Even an old PC has power supplies.

The first thing to pop near a radiation source is often the power transistors in the power supplies.

Then, there is destructive SCR latch up that any device may suddenly experience (unless the vendor has already tested it in a beam - which for a PC is laughable).

Basically, a PC represents a collection of the least tested, most unreliable components when it comes to neutron or proton beams. For heavy ions, they will fall like a house of cards, within minutes.

The above does not even cover operation without crashing. We have seen vendors leaving beam facilities who were unable to do any testing because stray particles upset not only upset their components, but upset the equipment they were trying to use to set up and measure (don't forget the power supply for the device under test!).

We also use long cables. The cables sometimes have to be specially constructed, as all signals require a ground next to them to eliminate cross talk, and coiling a cable (to store its slack) may add cross talk right back in (the cable must remain non-overlapping).

Our longest cable is 30 meters, however, and that appears to do what we need it to do.

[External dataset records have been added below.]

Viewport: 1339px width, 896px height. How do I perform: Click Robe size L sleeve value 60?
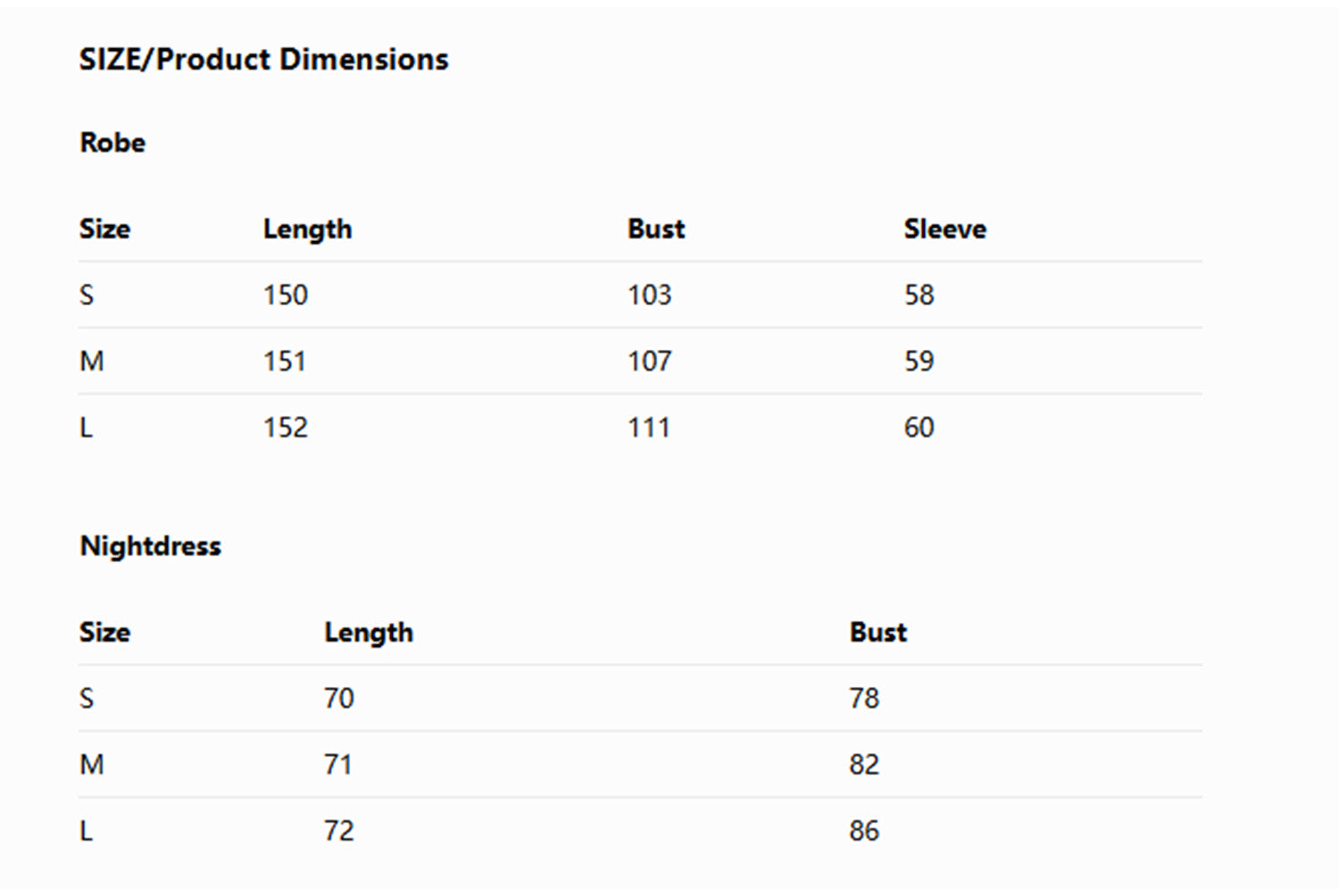pyautogui.click(x=919, y=427)
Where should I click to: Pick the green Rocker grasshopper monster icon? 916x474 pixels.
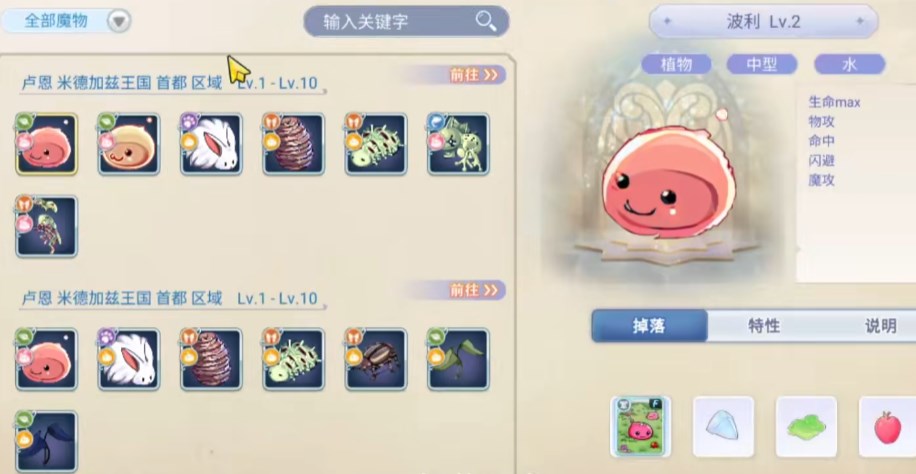(x=458, y=144)
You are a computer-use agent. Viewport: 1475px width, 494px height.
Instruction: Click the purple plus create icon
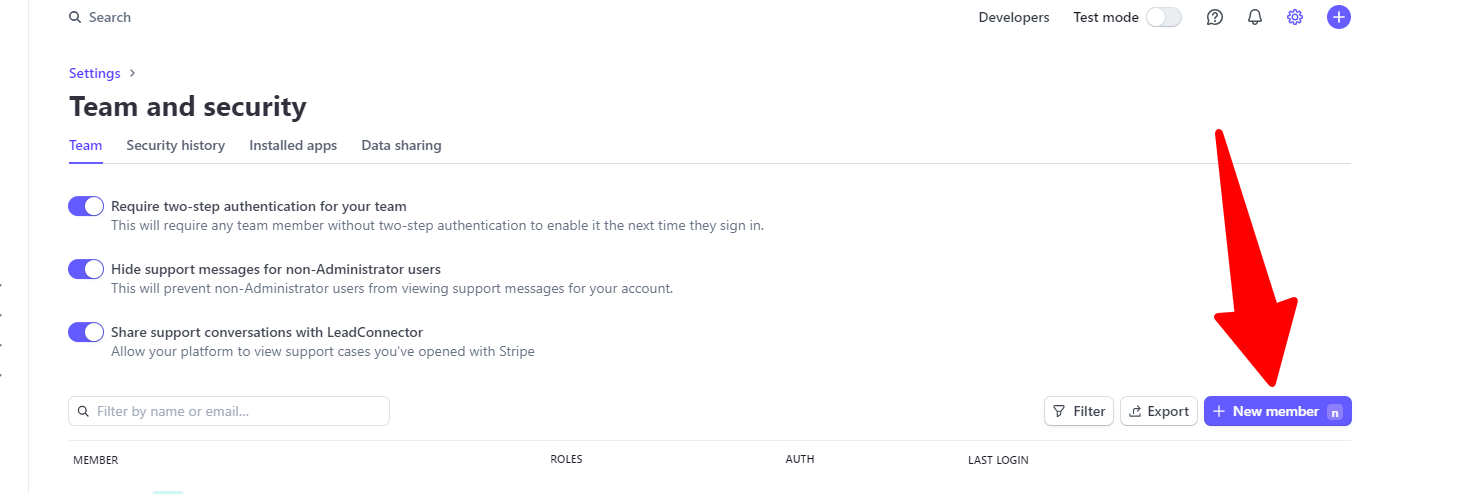point(1339,17)
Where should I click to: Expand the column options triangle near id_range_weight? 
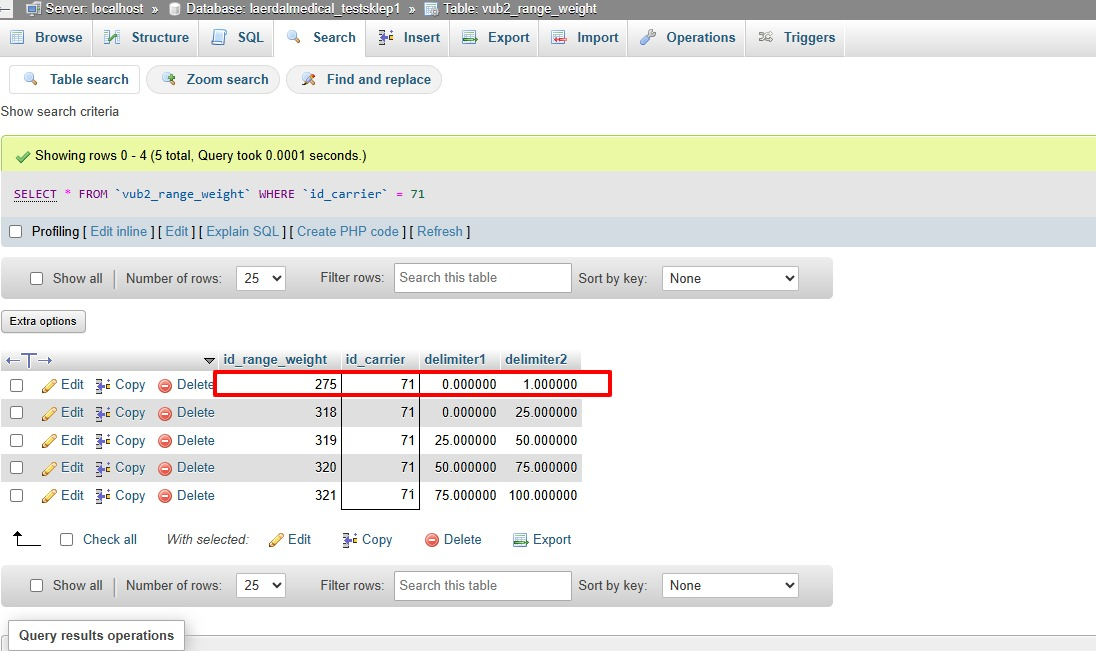coord(209,361)
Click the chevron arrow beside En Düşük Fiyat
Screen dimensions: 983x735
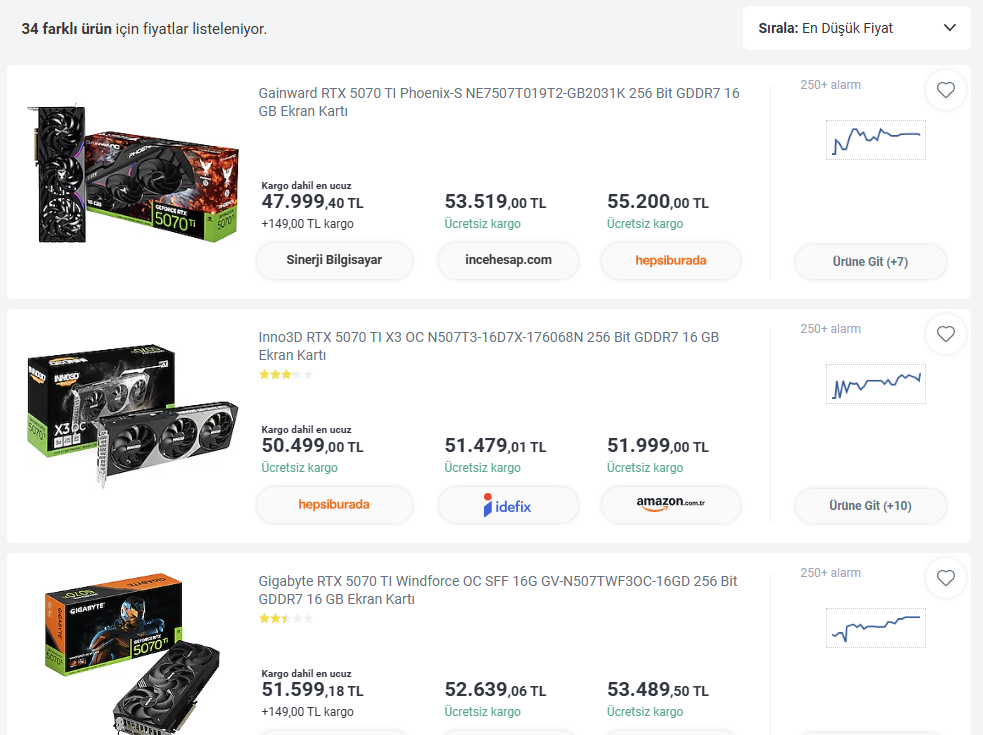pyautogui.click(x=950, y=28)
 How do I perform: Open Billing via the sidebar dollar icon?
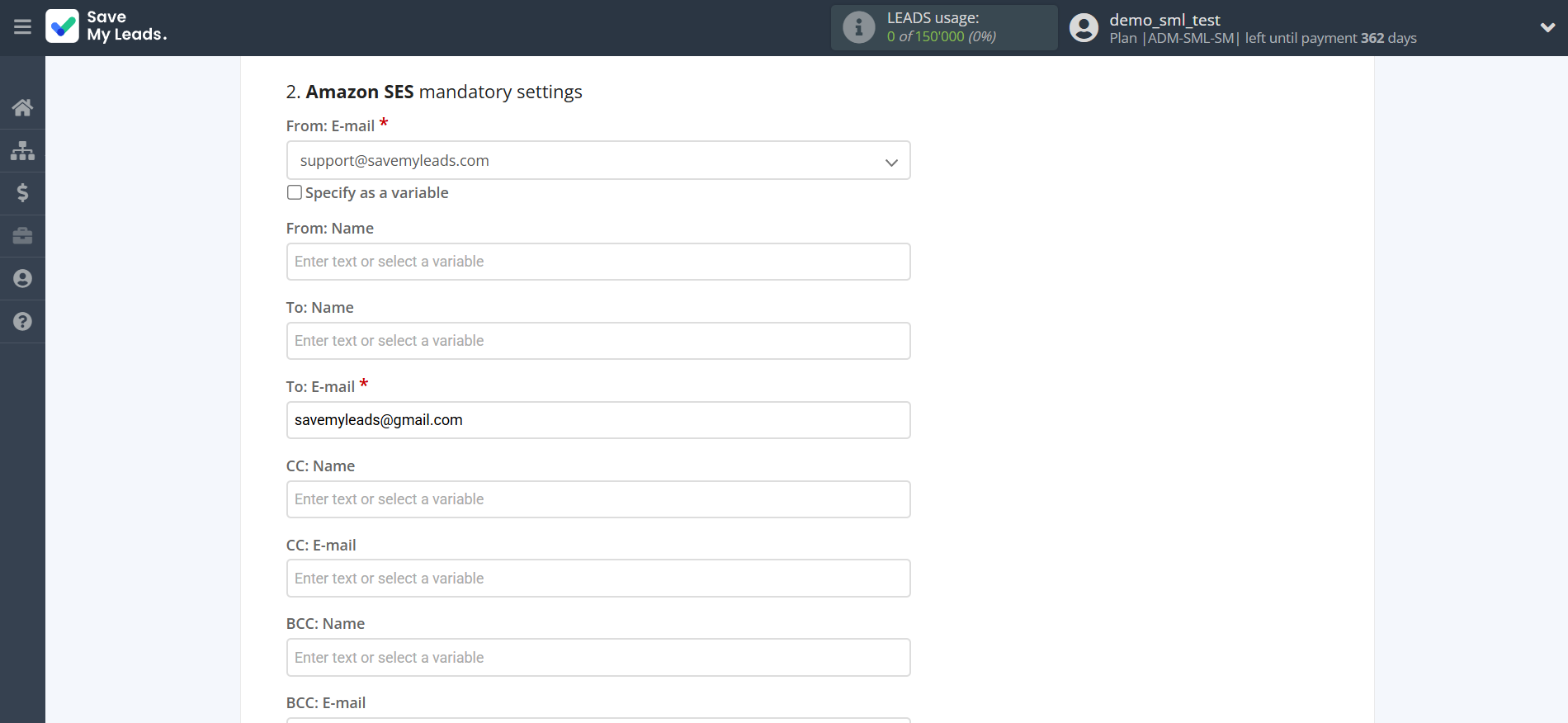[22, 193]
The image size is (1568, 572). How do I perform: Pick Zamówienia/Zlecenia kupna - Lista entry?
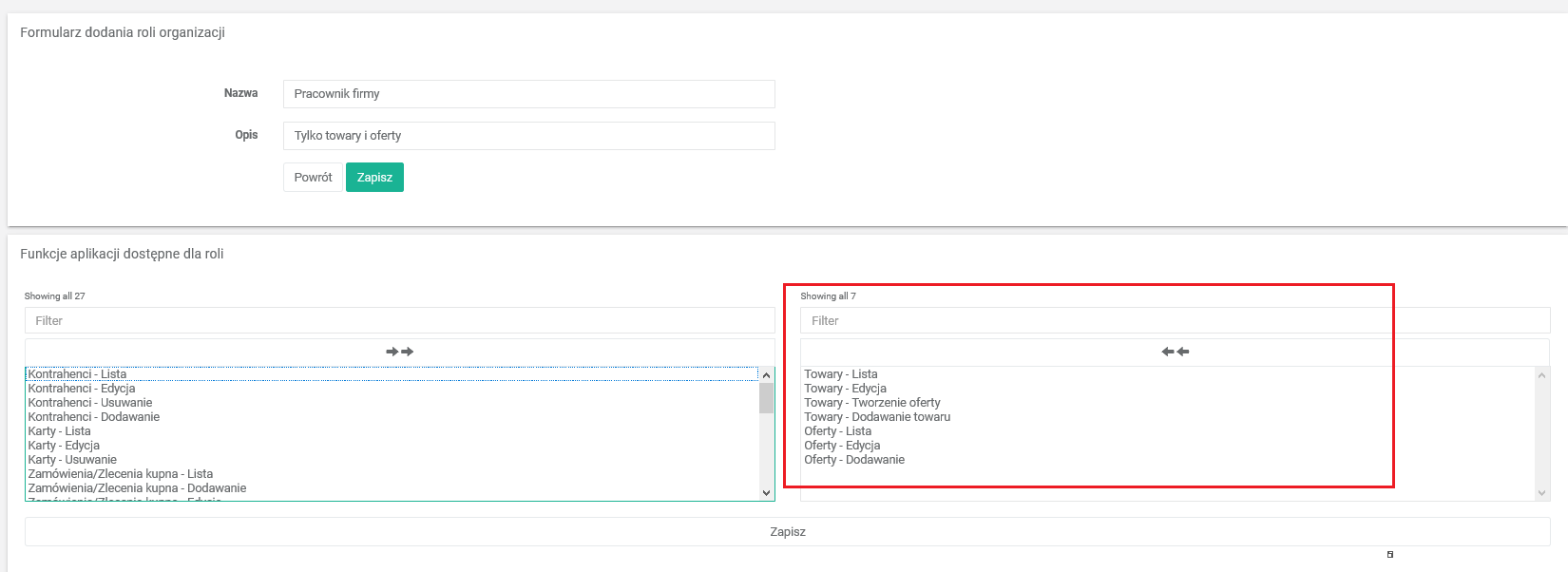[x=121, y=474]
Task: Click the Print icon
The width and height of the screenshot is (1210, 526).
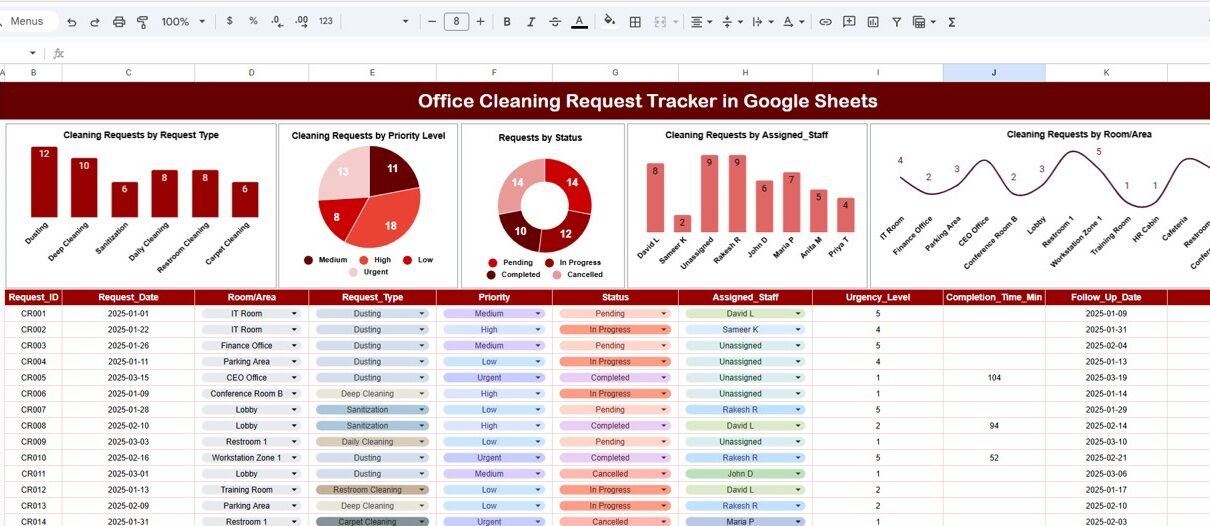Action: pyautogui.click(x=120, y=21)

We did not require any buffers, drivers, etc. Just good SI engineering over a long, low loss cable (yes, we ran simulations).

The other issue is that any metals in whatever is near or in the beam may be activated (become radioactive), and storing a bunch of activated stuff is not something that you want to discuss with your plant safety people. The experiments themselves are left to "cool off" (most active isotopes to decay) for a couple of months. I would hate to add to that more stuff that I can't use, access, or move.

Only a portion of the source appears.